[Start of Attachment]

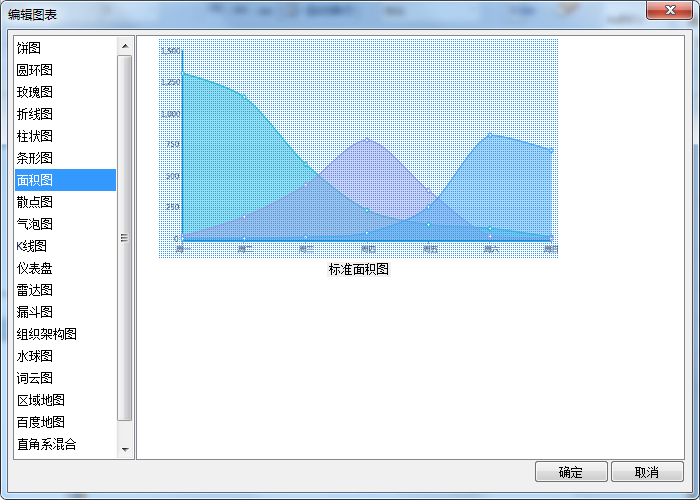Viewport: 700px width, 500px height.
Task: Select 饼图 chart type
Action: click(30, 48)
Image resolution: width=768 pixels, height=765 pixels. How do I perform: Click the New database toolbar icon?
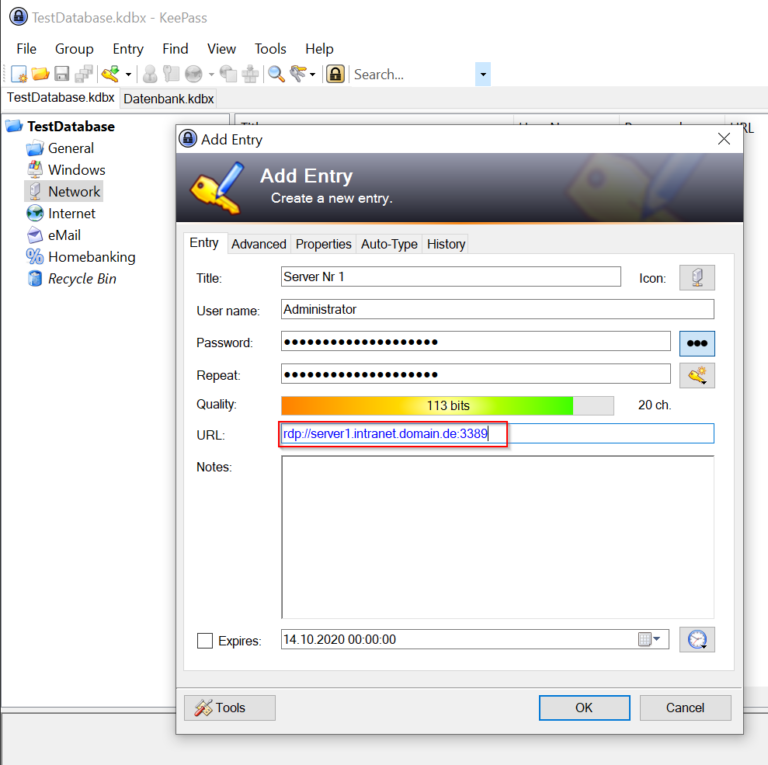pyautogui.click(x=19, y=74)
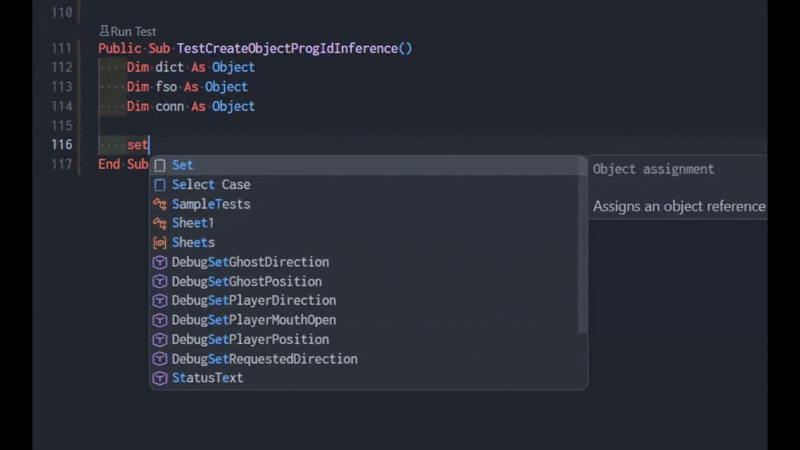Click the snippet icon beside Set suggestion

pyautogui.click(x=160, y=165)
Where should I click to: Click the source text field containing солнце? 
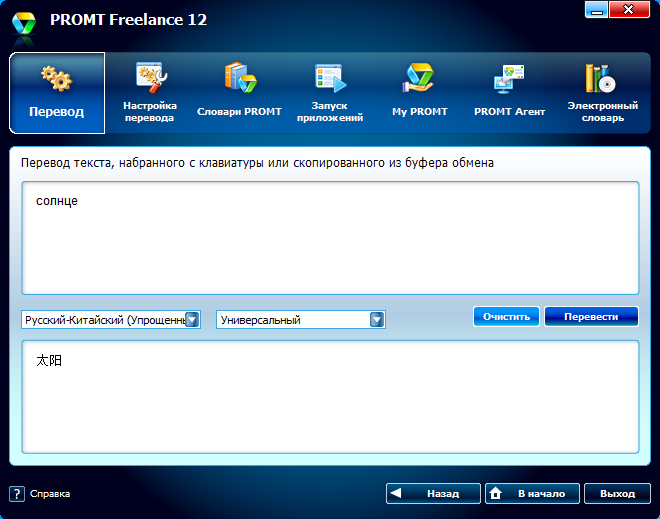click(330, 238)
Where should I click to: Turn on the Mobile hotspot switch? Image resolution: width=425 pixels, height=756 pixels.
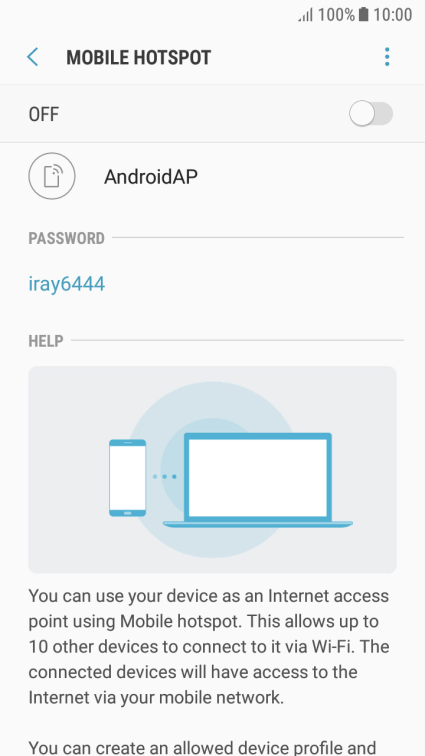click(x=371, y=114)
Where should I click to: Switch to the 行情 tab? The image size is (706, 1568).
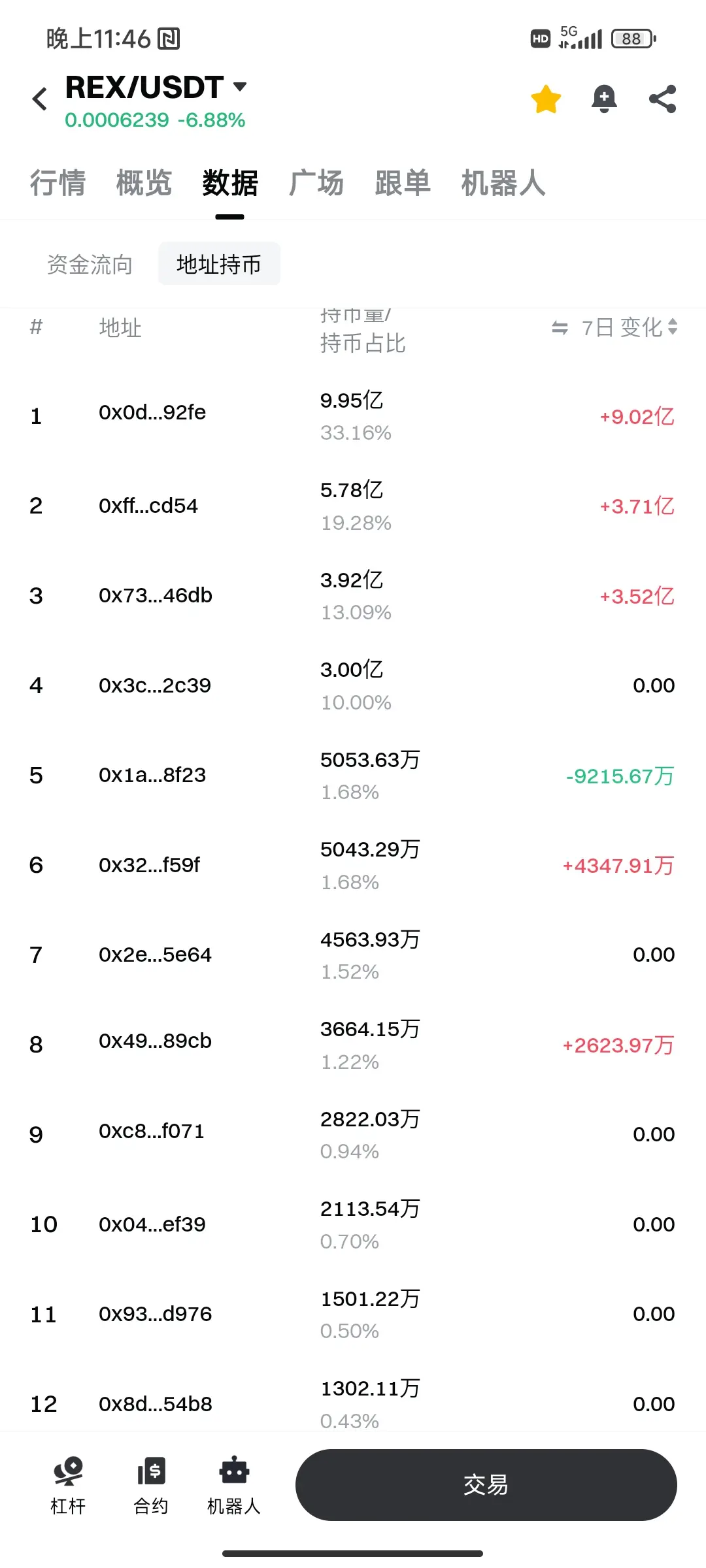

[End of Attachment]

* [PROMPT] Leave out every picture and write out exactly the lines running from the line containing "Where should I click to: Turn" to the end of the listing above.

* [REPLY]
Where should I click to: Turn on the Mobile hotspot switch? Image resolution: width=425 pixels, height=756 pixels.
click(x=371, y=114)
Where should I click to: Switch to the 行情 tab? The image size is (706, 1568).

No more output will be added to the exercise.